Text block:
%%
# Decoders losing settings?



## downunda (Jul 23, 2016)

I'm really new at this and don't even have a layout yet and have been running my very new locos along a straight track on my workbench.

I'm wondering is there a correct way to put on or to remove a loco from a track? That is, is it ok to do this when the track is powered on?

The reason I ask is that I have experienced problems with two of my locos where the DCC controller seems to lose its settings and the result is either;

Case 1 Athern with Tsunami2 Sound:- didn't respond at all when put on the track and had to be reset to factory default to become operational again

Case 2 Kato with EsuLoc Sound:- when put on the track the engine can develop an annoying screaming sound that can't be stopped except by resetting to factory default. When this occurs the loco operates ok and some sound functions such as the bell and horn work ok, its the engine noise that seems to be the problem.

I hope this makes sense to you.


----------



## Lemonhawk (Sep 24, 2013)

I seem to recall that some one wiped out their decoder by putting their loco on a hot track, and worse, the manufacture said their warranty would not cover replacing the decoder because the track power was not off when the loco was railed. with this in mind, I typically put my steam loco's (I only have steam) on the live track. I am thinking that I need to change and since I have a control panel with lots of block switches its really easy to shut off just that section. Better safe than sorry.


----------



## Chip (Feb 11, 2016)

It makes absolute sense even if it has not happened to me! I never really thought about it I just pick em up and plop em down whenever and however I need to. There is a kind of "technique" to placing a loco on the tracks I guess, kind of a "lean onto it" motion coming from one side and getting all the wheels on that side on the rail and then "up" on it's "pins" and away we go! OR the "slam and rub" onto a re-railer!

As for the power on or off when placing locos, I have not a clue if it makes a difference, I have not noticed any.


----------



## Genetk44 (Feb 26, 2016)

Decoders, like most things can behave erratically. As you found, sometimes the simplest thing is to just reset. All that being said....I've never heard that putting a loco on a powered track is problematic, the opposite actually. I have heard that powering up the DCC system with a loco on the track can can fry the loco due to power spikes while the system powers up....example, my new Atlas S2 instruction sheet specifically says to put the loco on the track after the system has powered up. All that being said I have,over 10 years of DCC operation never had a problem either way.


----------



## Lemonhawk (Sep 24, 2013)
%%
Given data:
%%
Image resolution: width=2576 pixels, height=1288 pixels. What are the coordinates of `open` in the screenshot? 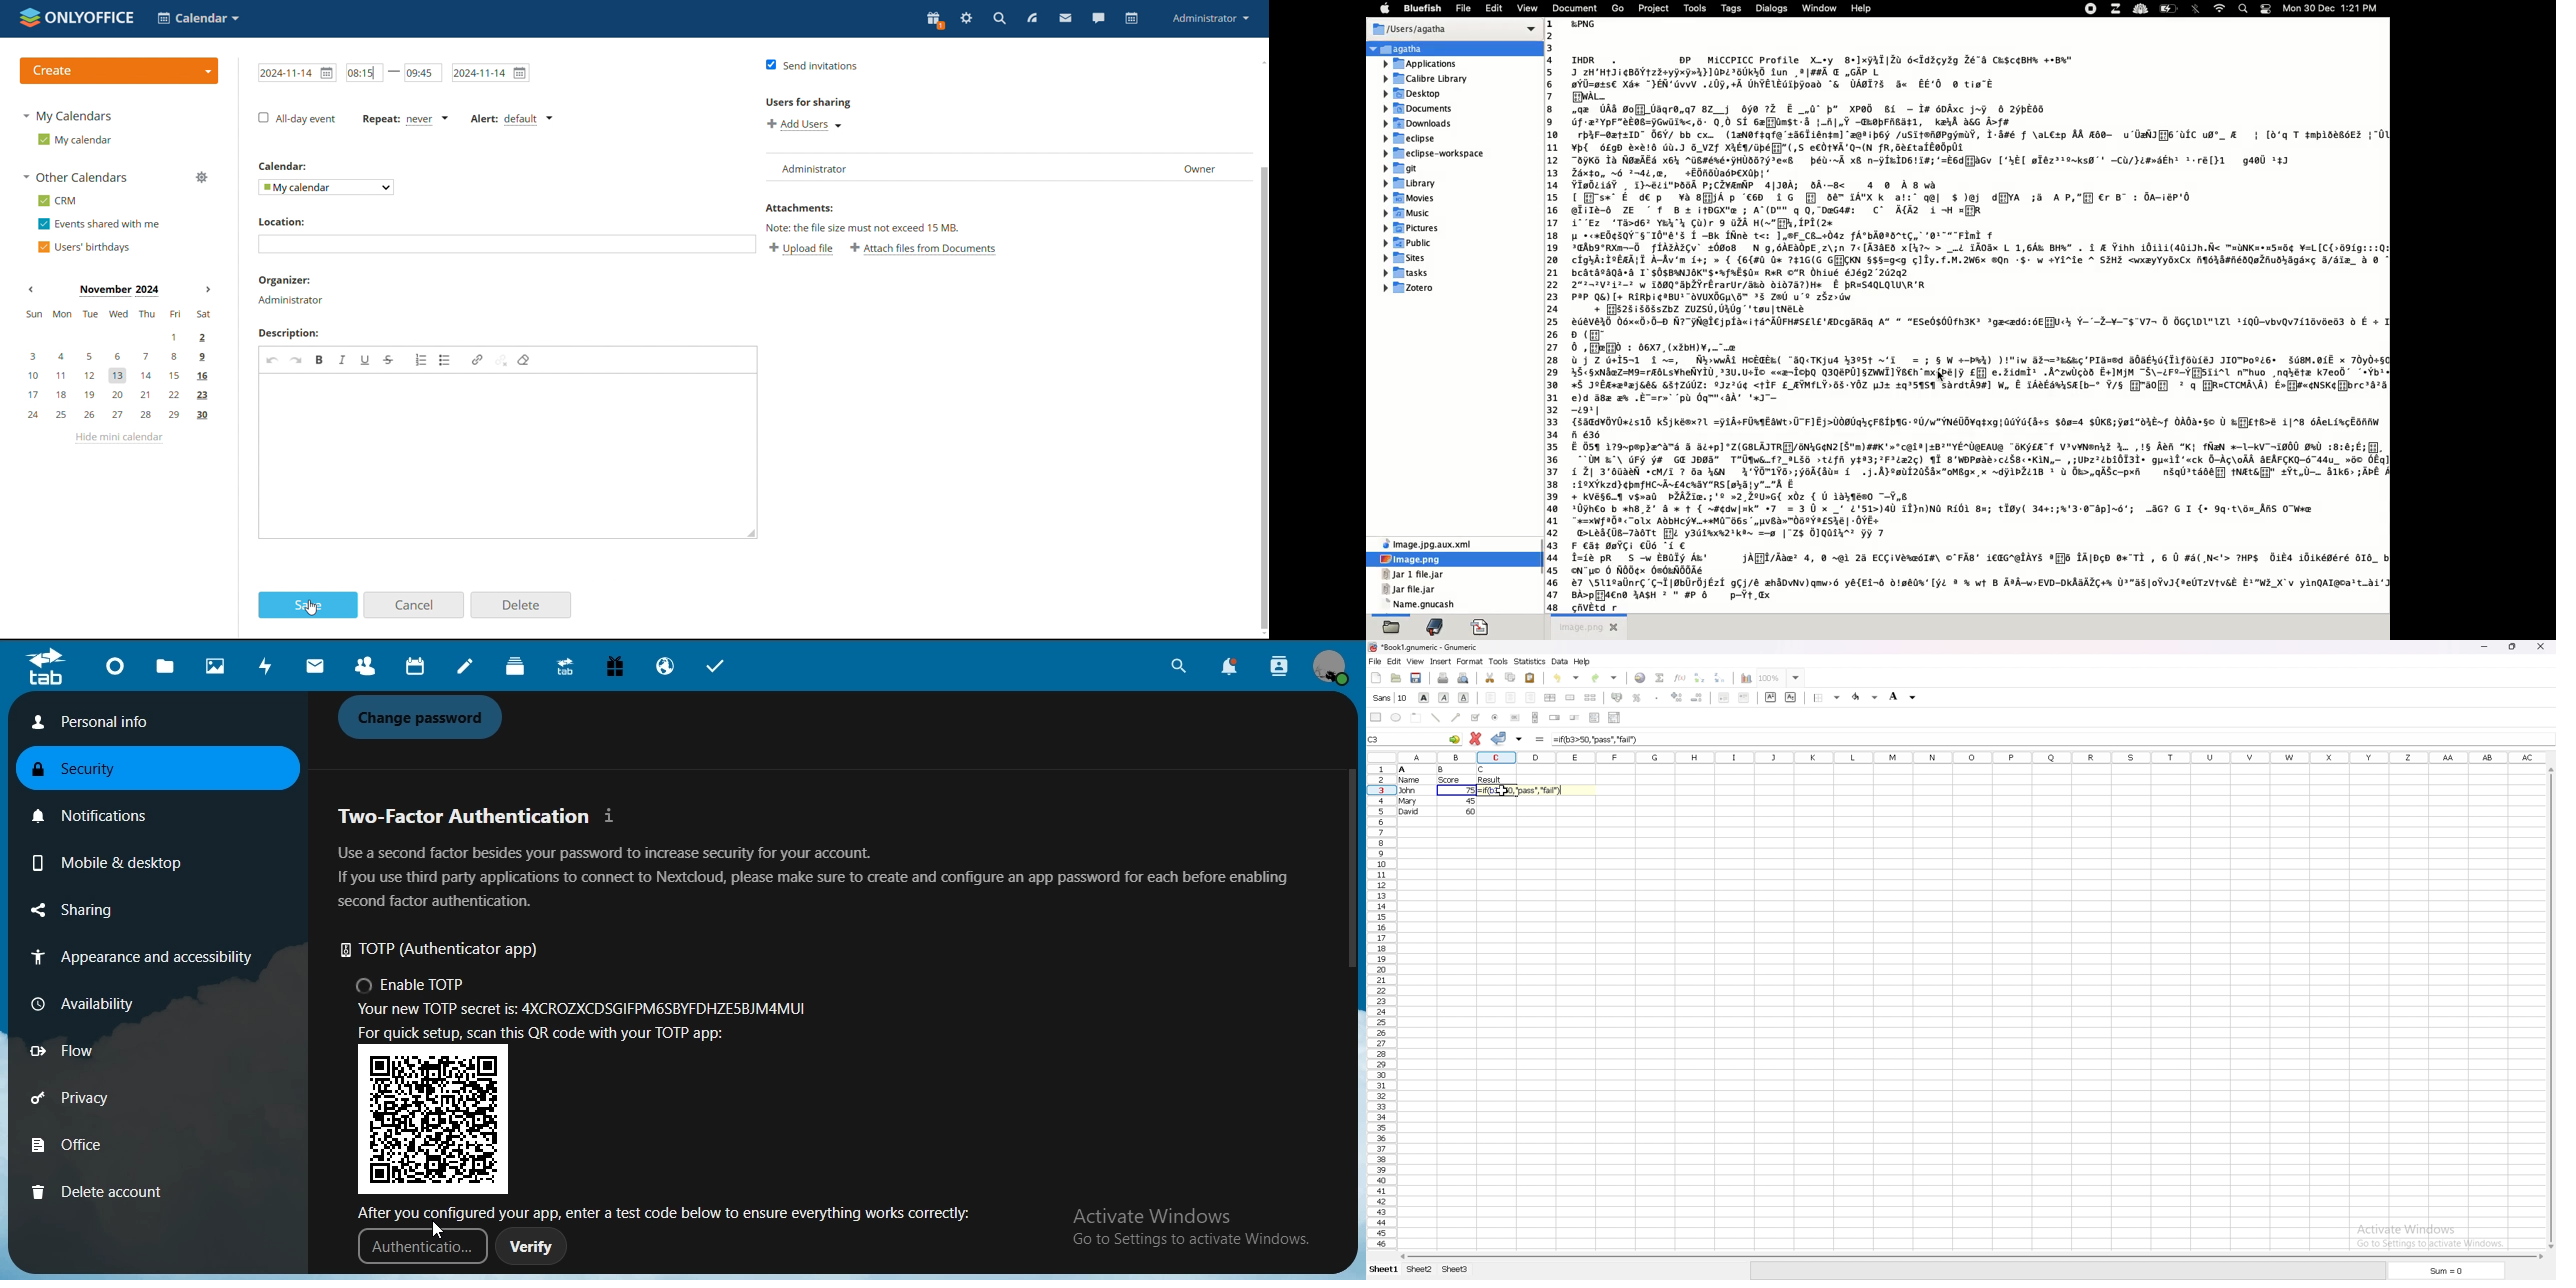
%%
Exercise aim: Can you carry on the forum thread about decoders losing their settings from the point where it ends?

Response to this task:
I think if you have the DCC current limit set right seems like it should not be a problem. Every now and then I would hear the PM42 complain of a short while re-railing the loco but its never caused any problem. But be aware that you can have 5-8 amps of drive in a DCC system and that can do some damage to the trucks if the DCC system is not set to shut down!


----------



## Genetk44 (Feb 26, 2016)

Lemonhawk said:


> I think if you have the DCC current limit set right seems like it should not be a problem. Every now and then I would hear the PM42 complain of a short while re-railing the loco but its never caused any problem. But be aware that you can have 5-8 amps of drive in a DCC system and that can do some damage to the trucks if the DCC system is not set to shut down!


Never heard of "setting" the current limit. How does one do that?


----------



## Lemonhawk (Sep 24, 2013)

The PM42 allows you to set the trip current and the sensitivity. The idea is to have the trip current and sensitivity set such that it trips in the PM42 before the DCC system triggers a shut down of the entire DCC system.


----------



## DonR (Oct 18, 2012)

I have 9 DCC non sound locos on my tracks when I turn on
the power. None of them has complained. None
have lost any settings. The same with reraiing
a loco, I have never turned off the power to do so.

Reading what has been posted, it seems that sound
decoders could be more sensitive. However, I really
don't see the electrical difference between turning
off the track power to rerail, then turning it on
after getting it settled and having the 
loco sitting on the track when the power is first turned on.
It's a sudden inrush of power in either case.

I can see that a derail with sparks could upset a
decoder somehow. That would cause an intermittence
in the track power.


Don


----------



## downunda (Jul 23, 2016)

*Decoder Woes*

Thanks guys, what you've offered up makes sense and is reassuring. It could be as simple as me not yet having developed a good handling technique when putting the loco on the track.


----------



## CTValleyRR (Jul 26, 2014)

To reinforce Don's observations, I have been railing and rerailing (admittedly non-sound) locomotives with DCC power applied for years and have not had a problem with a decoder going wonky. Maybe sound decoders are more sensitive?

Is your test track set up as a programming track? That might be one thing to check. I've never tried to actually run a loco on my programming track. It's too short.


----------



## downunda (Jul 23, 2016)

*Track*

I only have one 6ft length of track on the bench at present and when I change loco parameters I have been specifying "program on main".

I haven't read much yet about using a programming track... my first thoughts about why one would use one were if there were active locos on the main then you would need to use a separate track (the programming track I assume) to change loco parameters. 

If i'm off base here let me know as I am about as novice as one can get. However I do come from an IT background so the DCC concepts are coming to me without any issues (at the moment).

Thanks again.


----------



## brownwolf66 (Jul 9, 2013)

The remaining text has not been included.